The first 12 mos postamputation is critical as an individual requires rehabilitation to return to previous activities of daily living, to maintain independence, and to return to work. Among adults who are not fit with a prosthesis within 6 to 12 mos postsurgery, mortality is a common endpoint to measure post-LLA and mortality risk remains high (odds ratio, 2.60; 95% confidence interval, 1.16–6.25) beyond the initial 30 days.12 This includes concern of deconditioning, which leads to poorer cardiovascular health, limb health, and lack of work or socialization, all of which are attributed to increased healthcare costs13–16 that may be associated with the lack of a prosthesis. Limited data would suggest that if a patient does not receive a custom prosthesis within 12 to 18 mos, it is possible for the individual to decline to a health state so poor that they are considered unlikely to benefit from a prosthesis.8,17 About 30% to 60% of adults exclusively use a wheelchair after LLA, which significantly reduces quality of life, independence, and cardiovascular health.18 However, adults who receive early rehabilitation after a transtibial amputation have improved mobility compared with matched individuals with no rehabilitation services and up to 80% lower hazard of death if they are a prosthesis user.17,19

It has been recommended that, on average, a patient receives a custom lower limb prosthesis between 8 and 20 wks after surgery depending on individual acuity and healing process.20 Any delay in prosthesis receipt can lead to difficulty with fitting a prosthesis as there is an associated decrease in limb health (e.g., contracture development or adhesions). Earlier receipt of a prosthesis improves mobility, independence with activities of daily living, and ambulation, all of which promote good physical health while reducing risk of contractures and mortality.21 Early receipt of a prosthesis potentially reduces negative health effects and potentially may reduce overall resource utilization and direct costs. Therefore, there is clinical benefit to removing barriers to a patient’s ability to be fitted with a prosthesis earlier in the process.

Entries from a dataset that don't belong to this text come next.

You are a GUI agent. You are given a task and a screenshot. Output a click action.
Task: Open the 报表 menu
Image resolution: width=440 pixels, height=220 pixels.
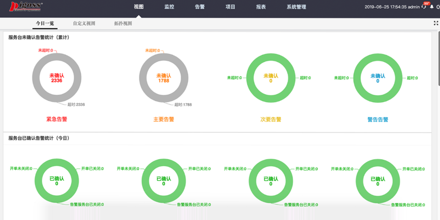tap(260, 6)
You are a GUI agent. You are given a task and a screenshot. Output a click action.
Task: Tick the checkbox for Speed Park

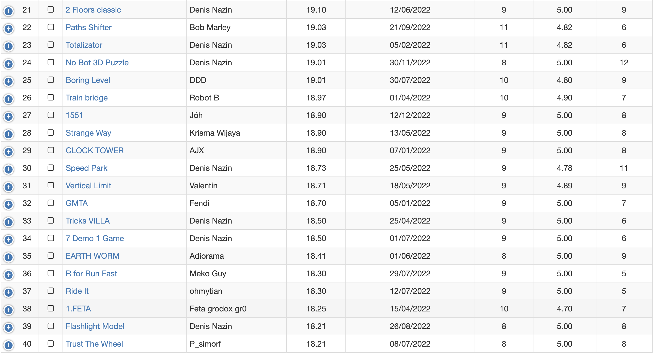(x=51, y=168)
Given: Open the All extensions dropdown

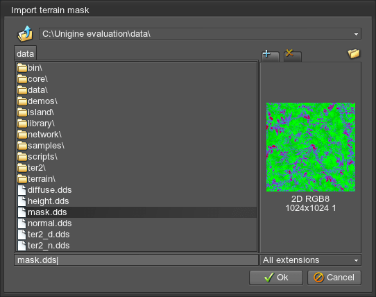Looking at the screenshot, I should [x=310, y=260].
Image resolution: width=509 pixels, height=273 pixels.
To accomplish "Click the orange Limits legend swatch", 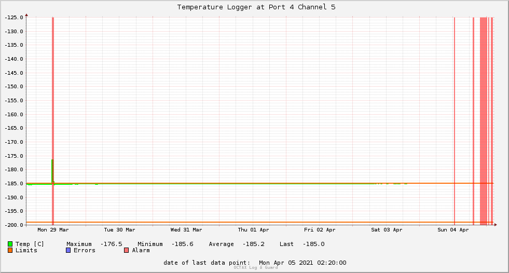I will [x=10, y=250].
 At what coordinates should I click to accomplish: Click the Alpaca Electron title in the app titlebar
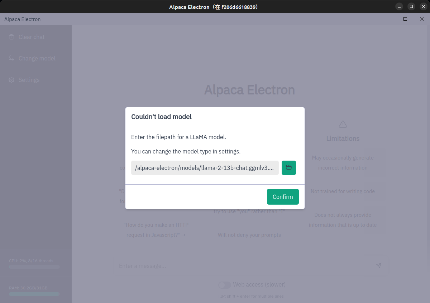pyautogui.click(x=22, y=19)
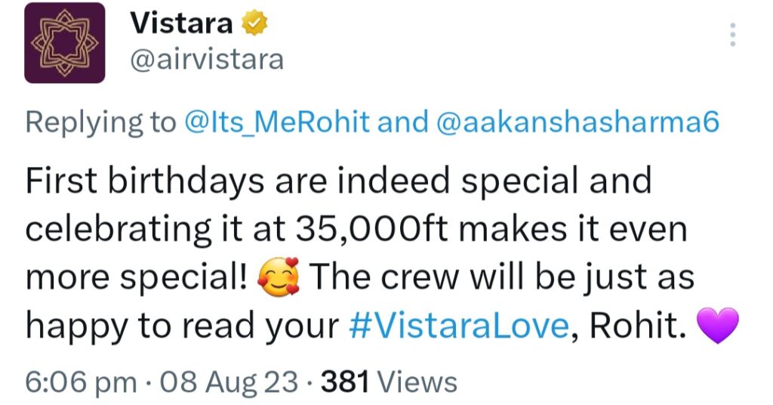Click the word 'Rohit.' ending the tweet

[638, 326]
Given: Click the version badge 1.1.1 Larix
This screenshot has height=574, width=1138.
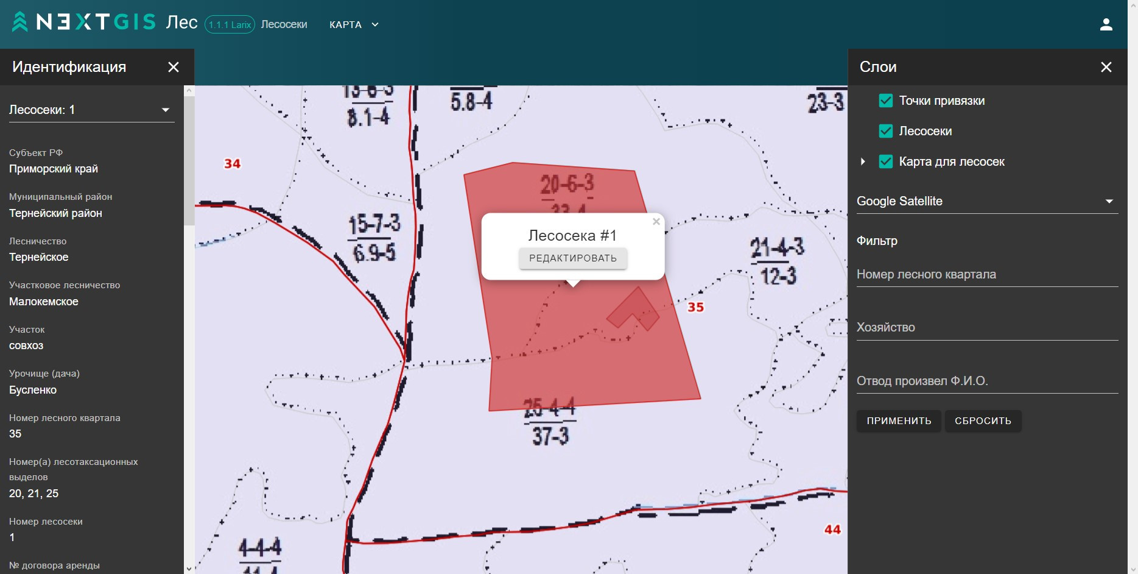Looking at the screenshot, I should pyautogui.click(x=230, y=25).
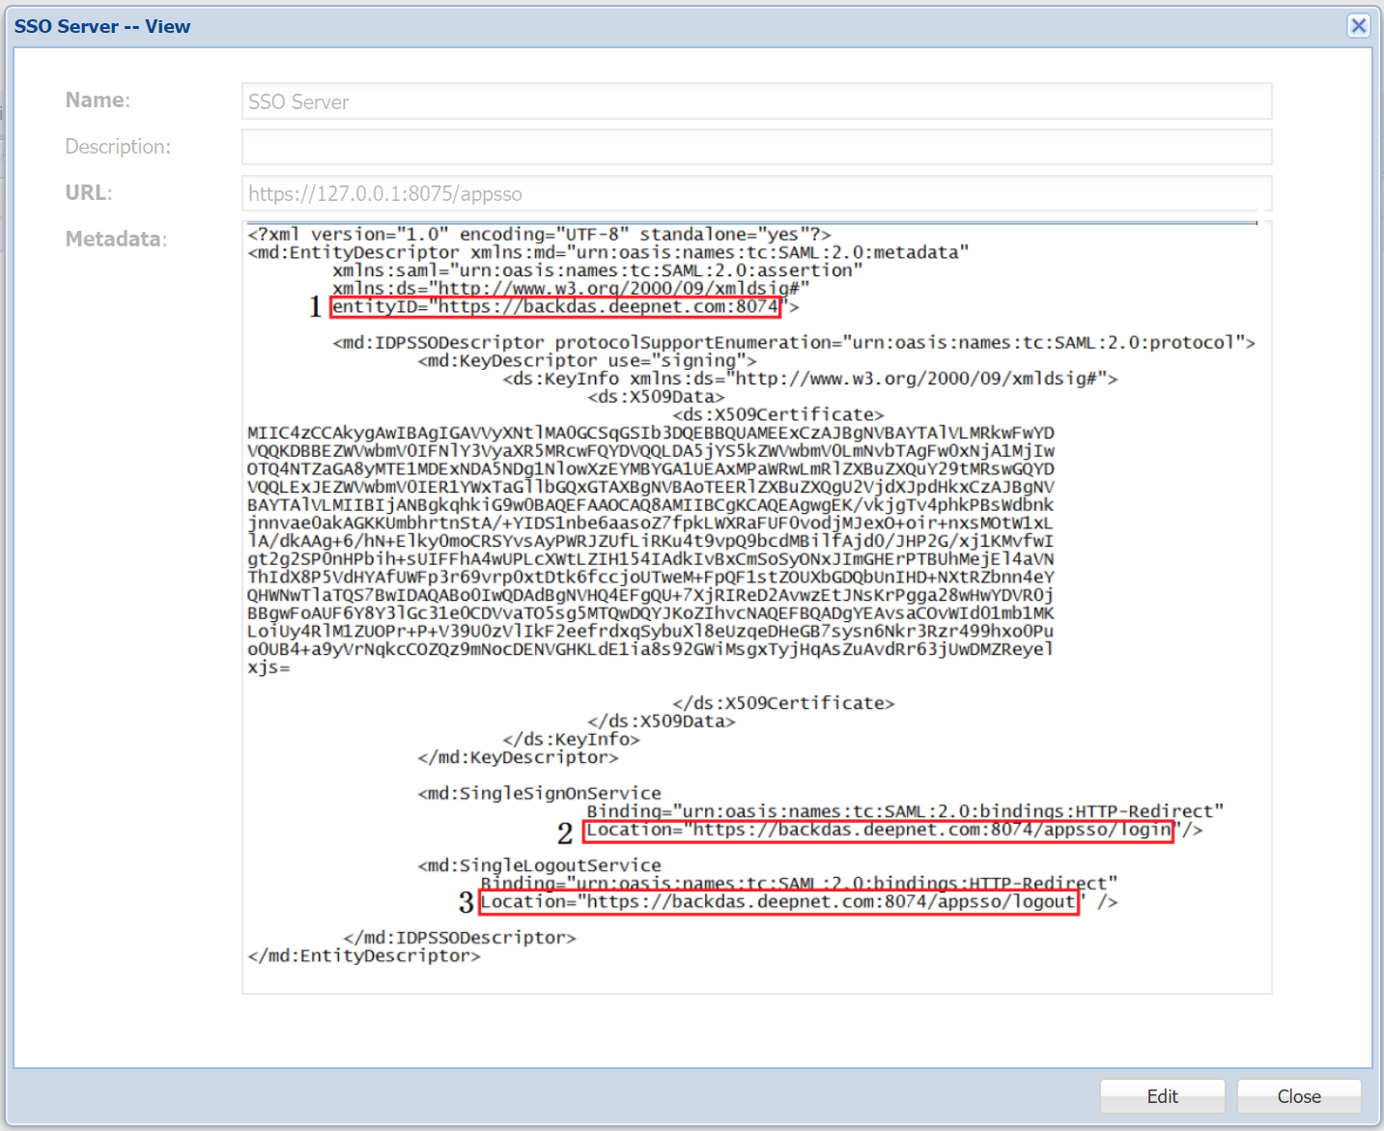Click the highlighted appsso/login Location URL
Screen dimensions: 1384x1131
878,831
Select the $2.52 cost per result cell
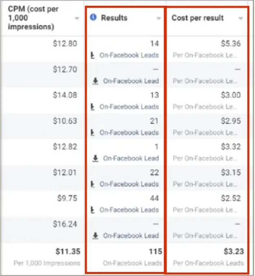The image size is (255, 276). pyautogui.click(x=231, y=198)
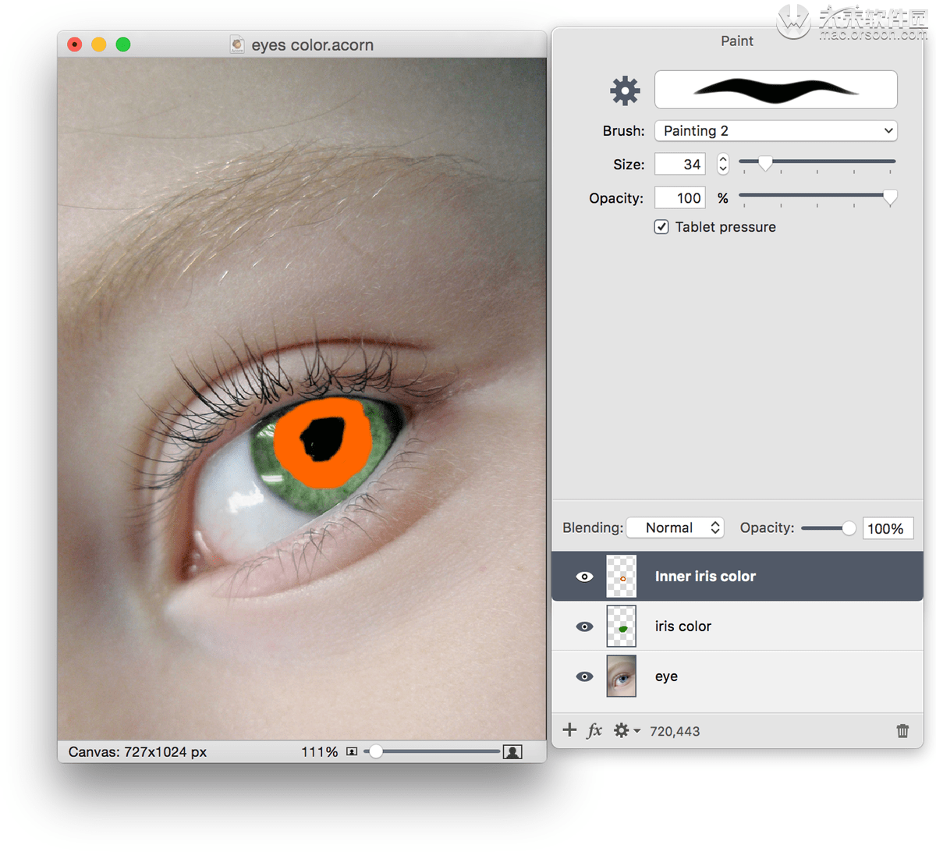Select the eye layer thumbnail
The height and width of the screenshot is (852, 936).
[622, 676]
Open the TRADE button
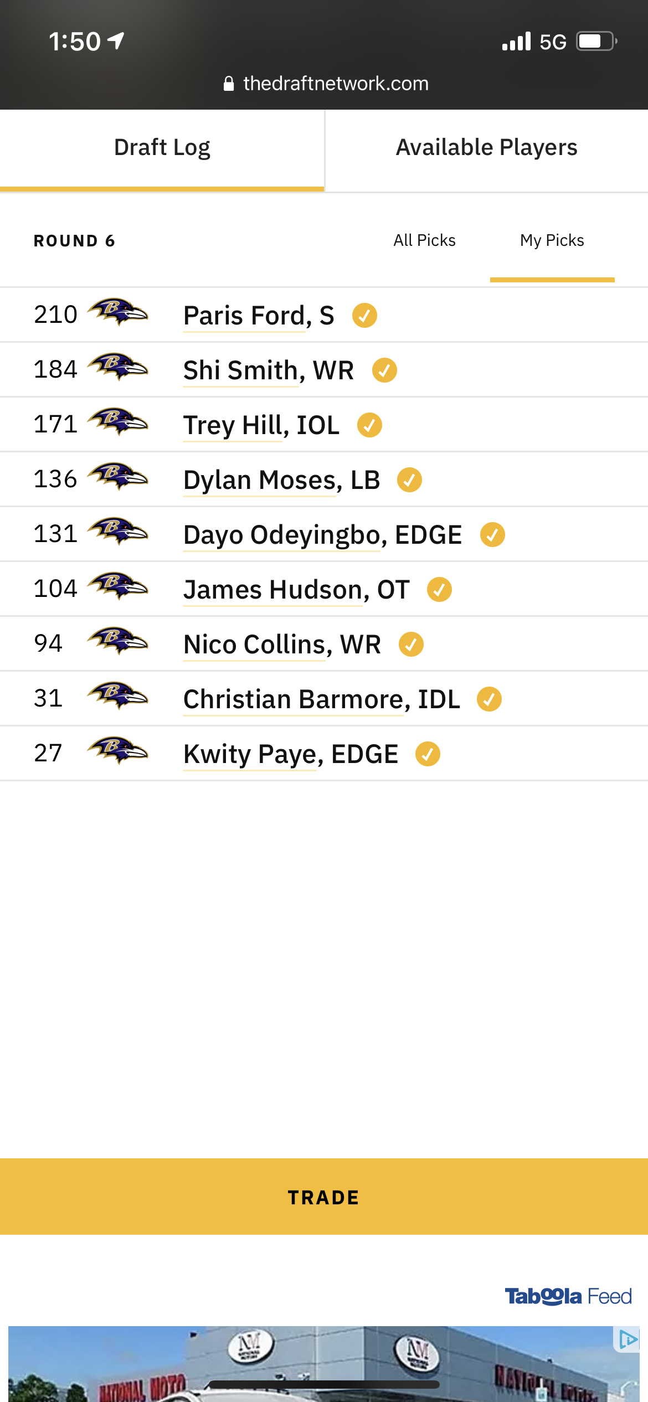Viewport: 648px width, 1402px height. (x=324, y=1197)
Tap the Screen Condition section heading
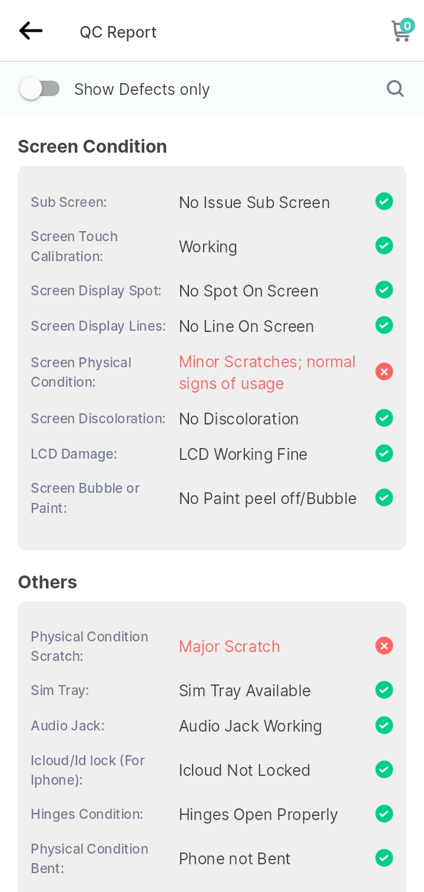The image size is (424, 892). pos(92,146)
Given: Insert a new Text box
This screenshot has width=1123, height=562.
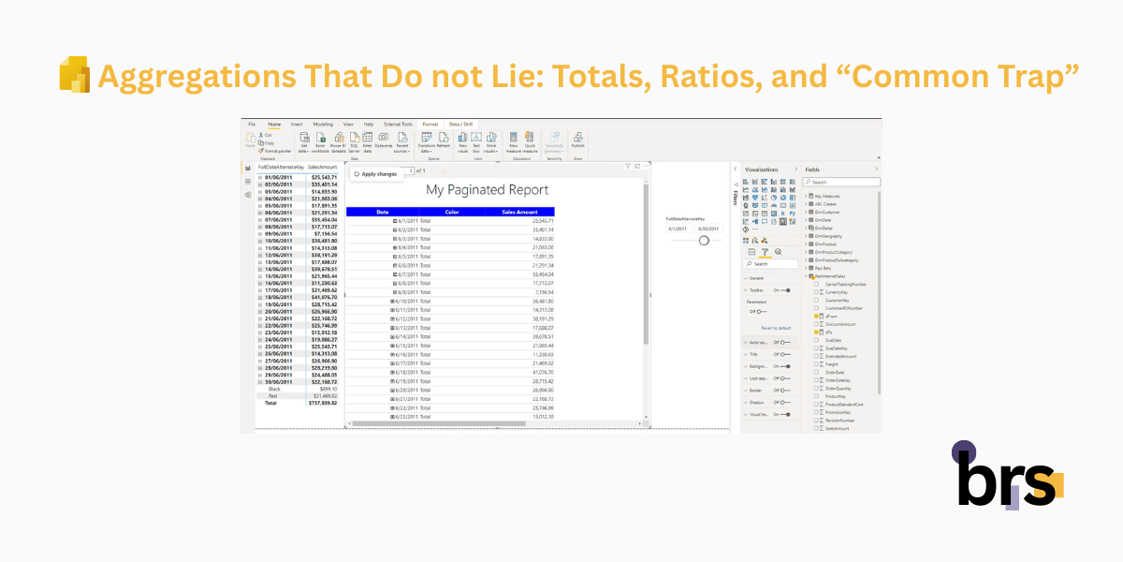Looking at the screenshot, I should 476,140.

The purpose of this analysis was to develop a greater understanding of the impact of receiving a lower limb prosthesis, as well as the timing of such an event, on the total direct healthcare costs. The resulting evidence could assist the interdisciplinary team in decision making relative to time since amputation surgery or other demographic factors during the recovery period. A better understanding of timing in terms of economics of health care may also help with improved policy and practice for more cost-effective care. Previous work would suggest that clinical benefits are associated with early prosthesis intervention.12,21,22 Based on this previous work, the current study hypothesized that earlier prosthesis provision would provide economic benefits through reduced total direct healthcare costs among a cohort of commercially insured adults.

METHODS

Study Design and Data Source

This retrospective cohort study used data from the International Business Machines Corporation Watson/Truven Health Analytics MarketScan Database (Watson) from January 2014 through December 2016. The Watson database is a large United States private sector health claims database containing deidentified records representing approximately 25% of all commercial claims aggregated into one database with patient-level enrollment history, medical, and pharmacy commercial claims nationwide. The database is populated by approximately 350 payers. Specifically, this dataset includes individual level information on all durable medical equipment, orthoses and prostheses, inpatient services, and outpatient services. The subset that was extracted was limited to only claims on patients who received orthoses and prostheses. Claims data within the database represent adjudicated claims (i.e., actual charges and dollars spent). The data initially were collected by a third party, not part of this study, for administrative billing purposes for healthcare services. Then the data were deidentified by International Business Machines Corporation before release of the data for secondary analysis. Therefore, it was not possible to collect informed consent from subjects as individuals are unable to be identified. Moreover, as the data are maintained in a deidentified nature and complies with the Health Insurance Portability and Accountability Act, the subsequent analysis is not considered human subject research and therefore does not require approval from an institutional review board. This study conforms to all STROBE guidelines and reports the required information accordingly (see Supplemental Checklist, Supplemental Digital Content 1, https://links.lww.com/PHM/B12).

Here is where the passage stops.